Keywords

1 Introduction

In recent years, new requirements and technologies led to the formation of data management as a new field of CS, in particular due to continuously increasing amounts of data being stored and analyzed. Although it is highly relevant in CS today and becomes increasingly pervasive in everyone’s daily lives, secondary CS education sets its focus predominantly on other fields of CS. Nowadays, in lessons on data-oriented topics, there is a clear emphasis on databases and database-related aspects, while other parts of data management are typically left out [6]. Considering data management topics in CS education can enrich current teaching and opens up various new possibilities, in particular because they are not only interesting from a scientific perspective, but also exemplary for the ongoing developments in CS. They also support the development of competencies that everyone needs for responsibly handling their own and others’ personal data [7]. Consequently, more and more curricula and educational standards introduce topics such as data analysis, security and privacy (cf. e.g. [3]). Our experience shows that students and teachers are generally interested in topics related to big data and data management and that they regard competencies in this field as essential.

There is strong agreement that, besides central principles, also the prior knowledge of teachers and students should be considered when bringing new topics to school (cf. e.g. [5]). Hence, we describe two investigations: First, we examine teachers’ content knowledge about and attitudes towards typical data management topics, as well as the challenges they see for teaching. Second, in order to gain insight into students’ experience, we describe an exploratory analysis of their knowledge in this field.
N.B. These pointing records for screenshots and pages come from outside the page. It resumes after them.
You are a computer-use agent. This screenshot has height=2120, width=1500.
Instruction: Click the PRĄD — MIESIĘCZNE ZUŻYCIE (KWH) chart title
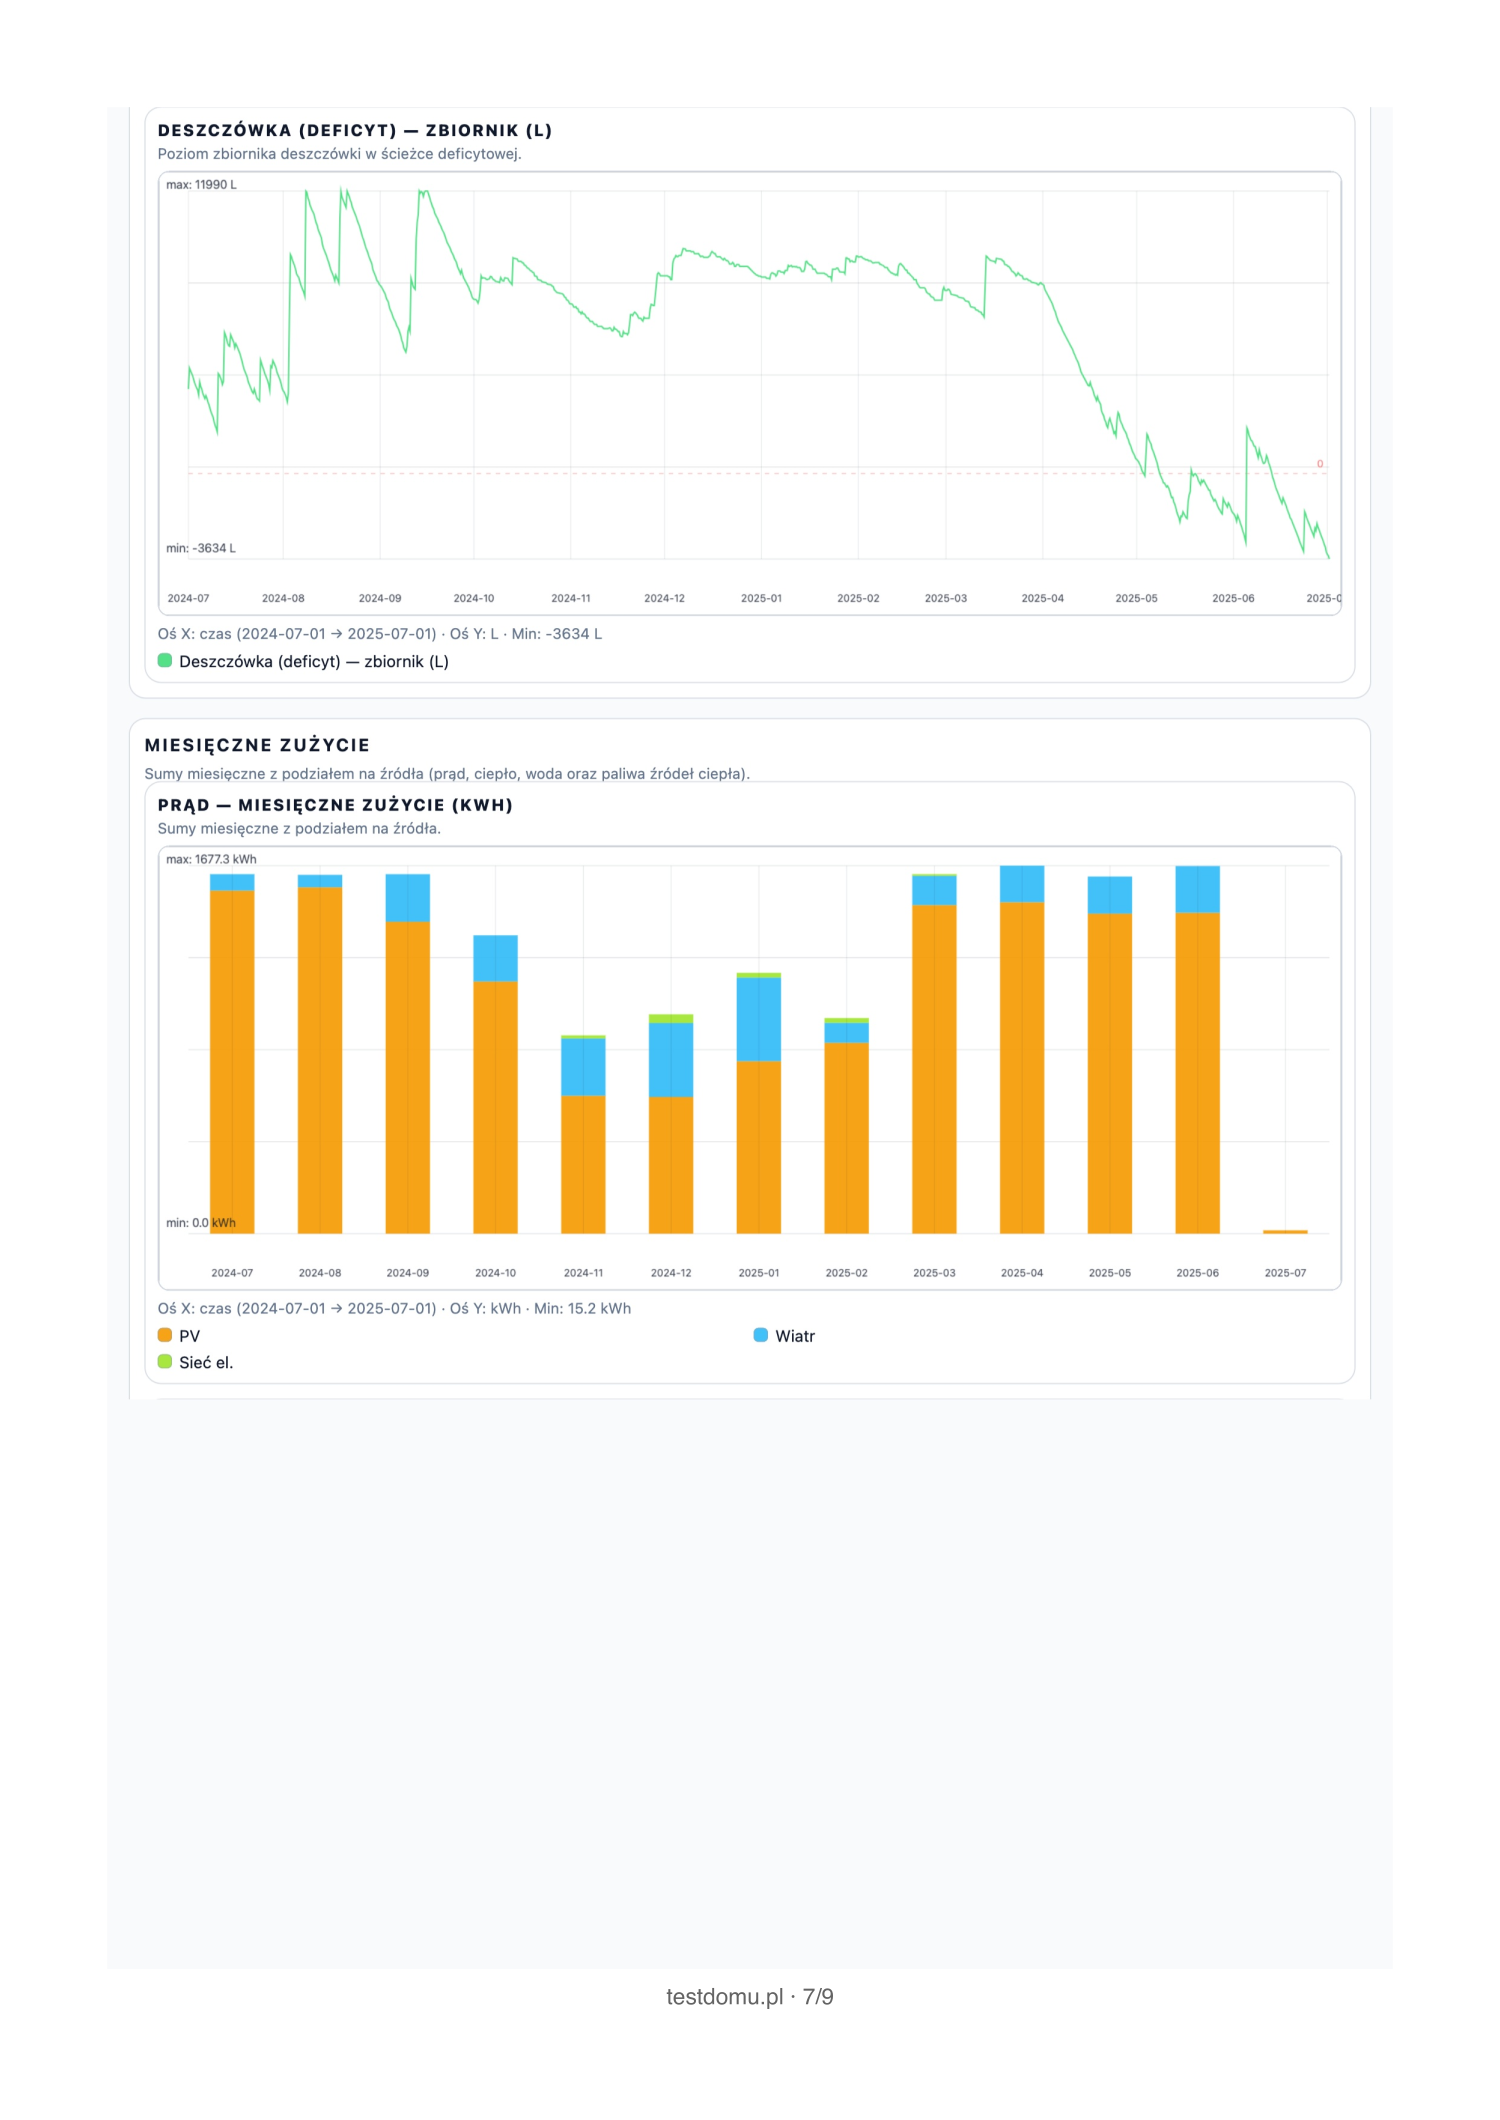click(x=335, y=805)
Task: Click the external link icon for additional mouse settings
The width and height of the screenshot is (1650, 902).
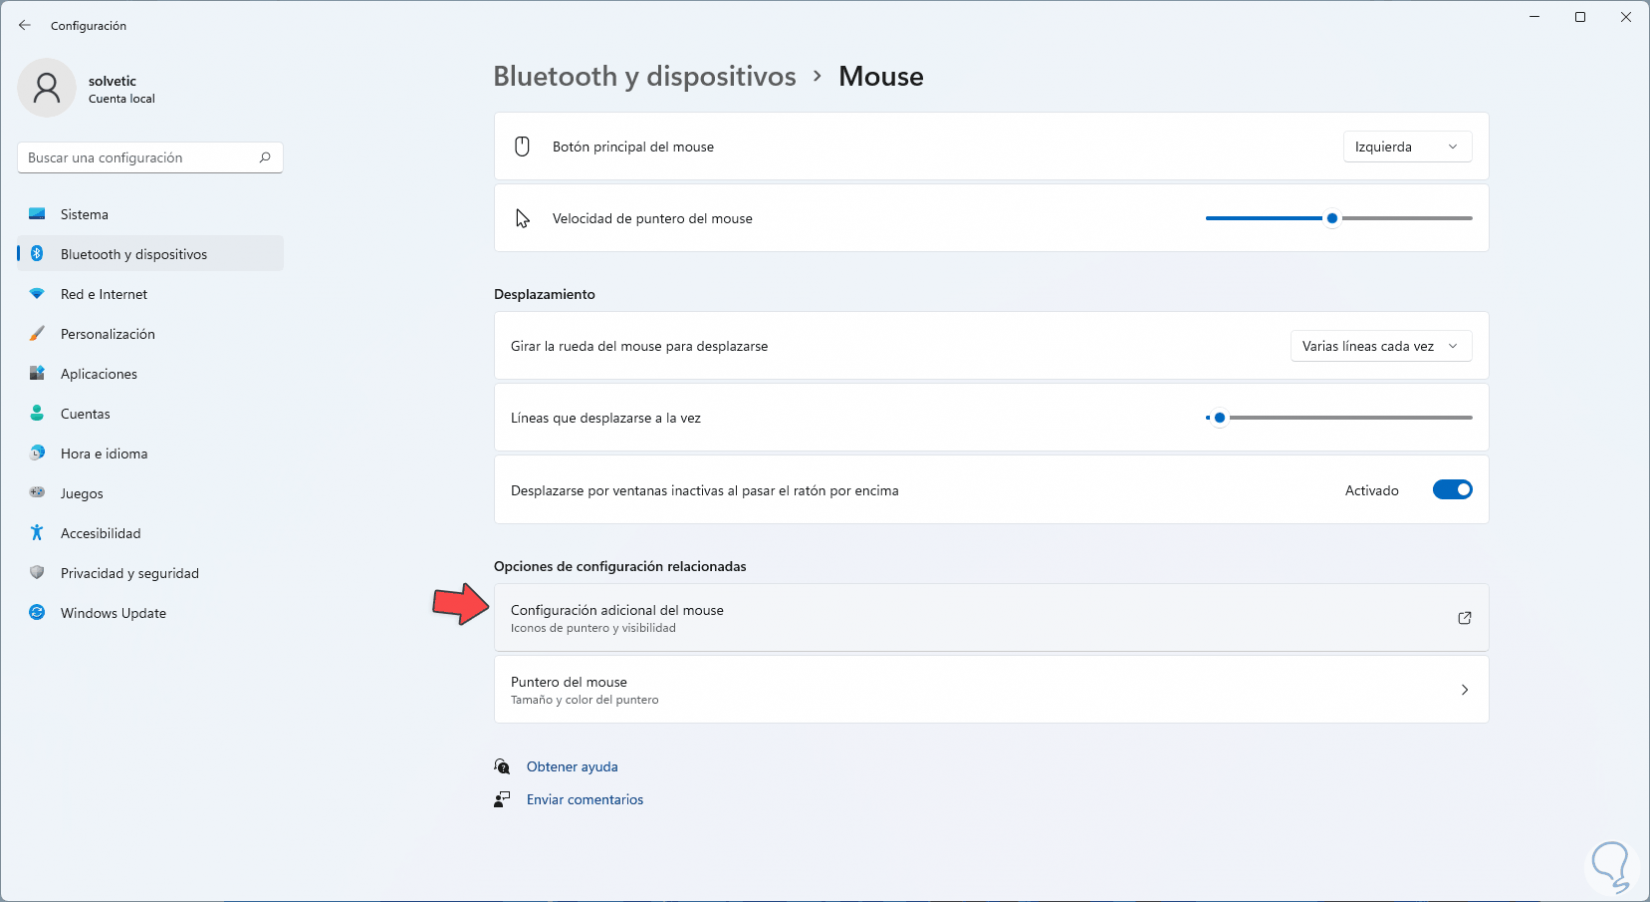Action: [x=1464, y=618]
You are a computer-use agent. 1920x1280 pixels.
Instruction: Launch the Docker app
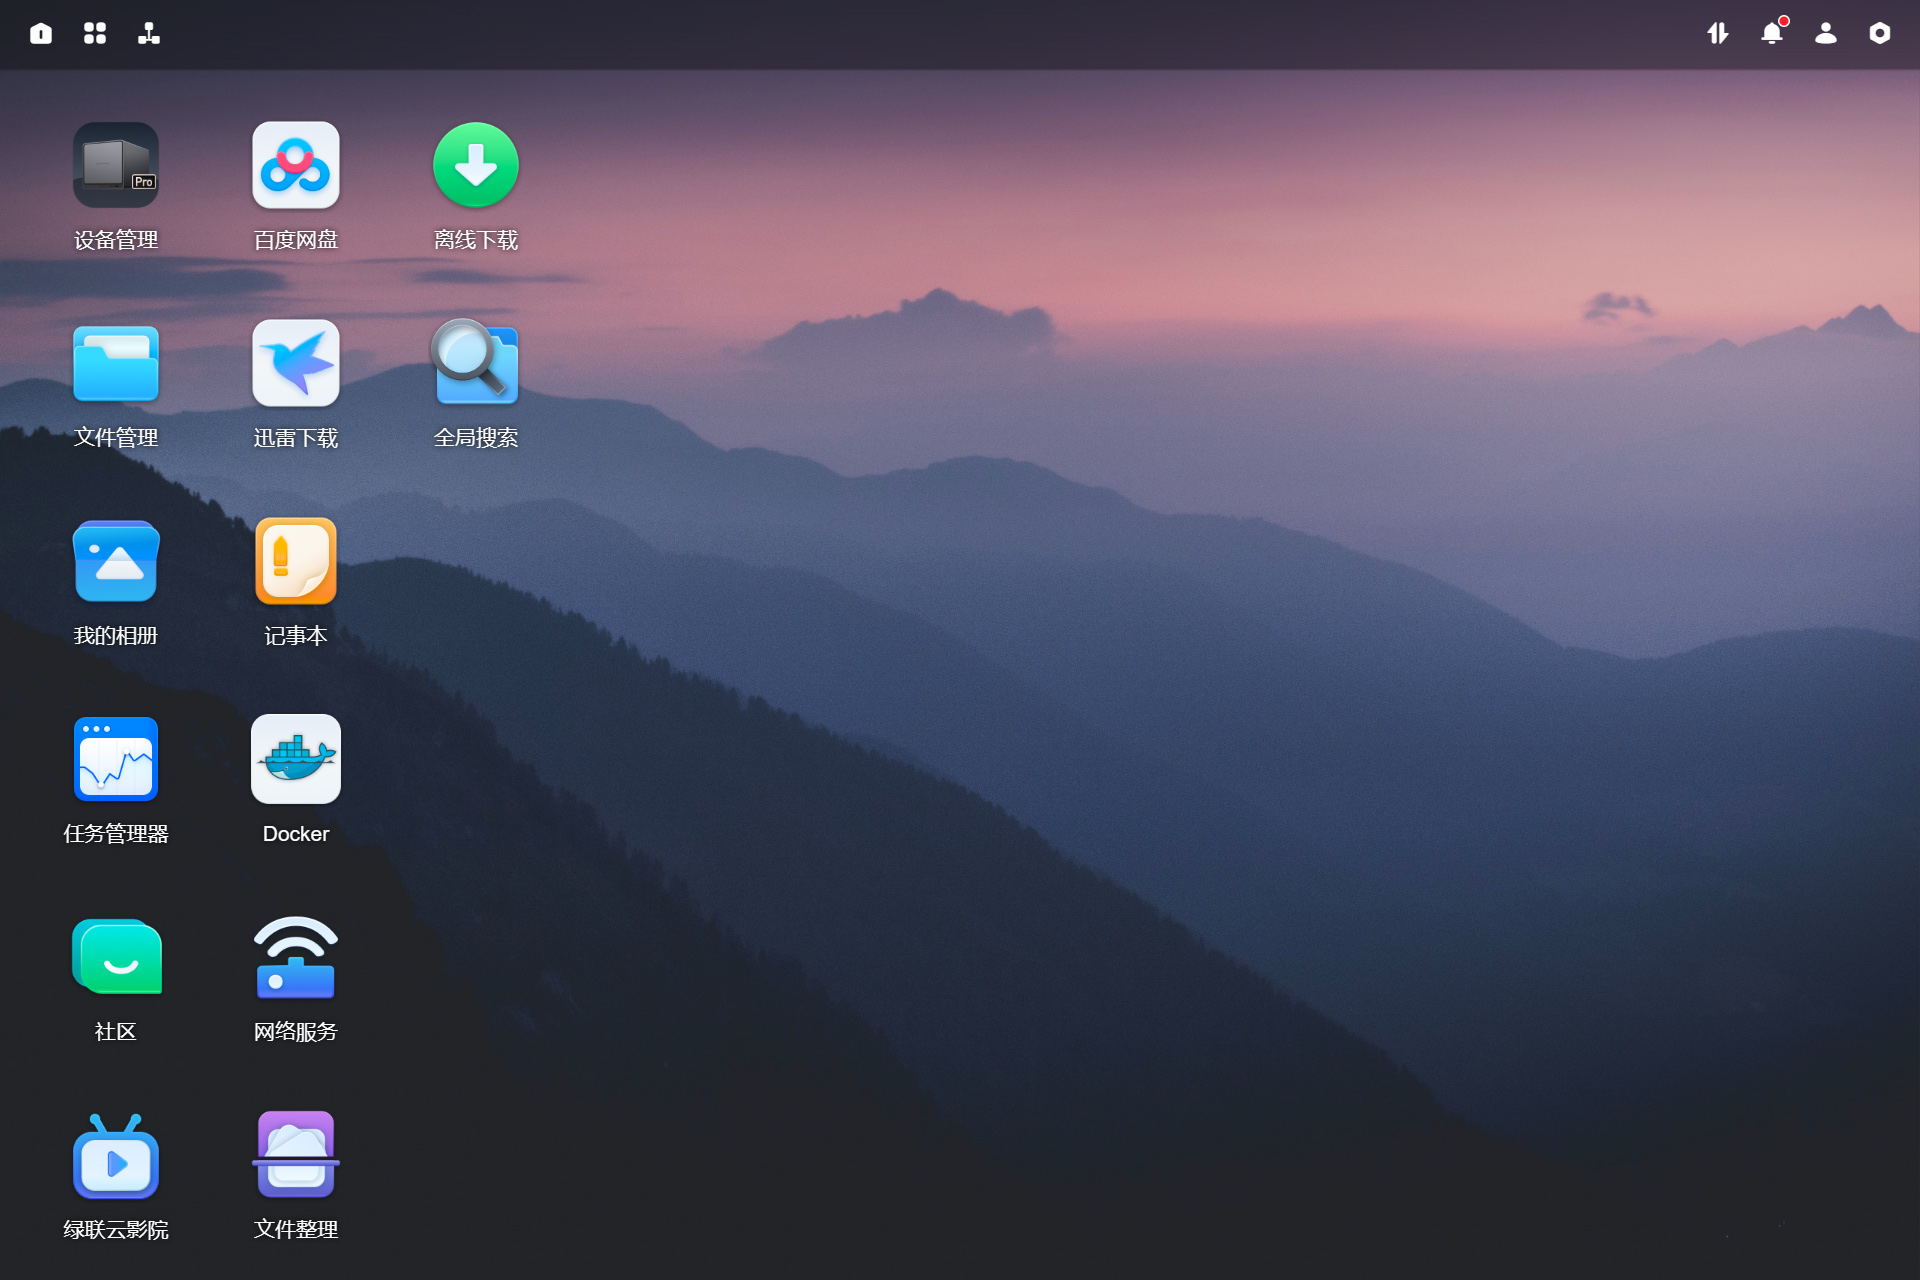(295, 760)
2 Data Management from a CS Perspective

In the last 10 to 15 years, data management has evolved from the field databases. A central topic in this field is big data, which deals with storing and analyzing large amounts of highly varied data as fast as possible (cf. e.g. [8]). With the increasing relevance of correlation-based data analyses (“data mining”), new requirements are imposed on data management systems, for example the need to store data distributed on multiple servers because of the high volumes. At the same time, ensuring a high velocity requires minimizing the amount of communication between the servers involved. Hence, various new systems and technologies have emerged and became important areas of data management research, for example non-relational NoSQL databases, in-memory databases or cloud computing. Correspondingly, new and highly innovative methods, approaches and principles were developed and became important to CS. Aside its relevance in CS research, the significance of data management topics in our daily lives has also massively increased: Nowadays, everyone uses various technologies based on data management techniques, comes into contact with metadata, stores data, protects and shares it and reads news about data-related topics, such as extensive data analyses by companies or intelligence agencies.

3 Related Work

Despite the significant developments in data management, hardly any research in this field, but also related to databases and data in general has been conducted in CS education research since database teaching was established in the early 1990s. Even in recent years, only occasional approaches were described, e.g. on introducing big data at high school [2]. In a qualitative analysis of curricula and teaching standards, we identified the gap between current CS education and the scientific perspective on this field [6], which in particular affects newer aspects of data management. Also, we already identified several key competencies everyone needs for handling data in everyday life, for example that students need to “understand the consequences of synchronizing data and deal with synchronization conflicts” [7].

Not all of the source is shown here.